AS S1 and AS S2 were two twin models of passenger cars manufactured by Towarzystwo Budowy Samochodów AS in Warsaw, Poland from 1927 to 1930. The two models differed with their engines and existed in 4 versions of car body style: taxi landaulet, convertible, limousine and panel van.

History 
The car was designed and assembled by Towarzystwo Budowy Samochodów AS in Warsaw, Poland, in the Warszawskie Autowarsztaty factory at 64 Złota Street. The chassis for the car was designed by Aleksander Liberman, with first prototypes being made on 4 January 1927. On 27 March 1927, the final version was manufactured in Fabryka Powozów Braci Węgrzeckich located in Szydłowiec, Poland.

After a few months of road tests, the car had been allowed to be sold. It was manufactured in 4 car body styles: taxi landaulet, convertible, limousine and panel van. The taxi landaulet version was the most popular, having around 100 cars being made, while the other version had around 50 cars made for each one. The customers could have also ordered only the chassis, paying a lower price.

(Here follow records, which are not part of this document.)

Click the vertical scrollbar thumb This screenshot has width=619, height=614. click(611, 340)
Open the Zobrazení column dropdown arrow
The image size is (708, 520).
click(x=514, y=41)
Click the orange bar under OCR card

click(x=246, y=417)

The car was manufactured in 2 versions, with different engines: S1 and S2. S1 used engine manufactured by Chapuis-Dornier while S2, by CIME. The first models of the car also used the engine made by Ruby. All engines, as well as the gearbox were imported from France. The rest of the elements of the car were manufactured in Poland.

The car manufacturing company was awarded the silver medal for its AS cars at the 1929 Polish General Exhibition in Poznań. Its cars also arouse interest at the exhibition. AS was mostly praised for its noiseless, non-resistive, and precise way of closing its doors. The car stopped being manufactured in 1930, due to the Great Depression.

There were around 150 AS cars manufactured. They were made in 3 series, the first two countings respectively 60 and 80 cars. The third series was planned to count 100 cars, however, only a small number of cars that series has been manufactured.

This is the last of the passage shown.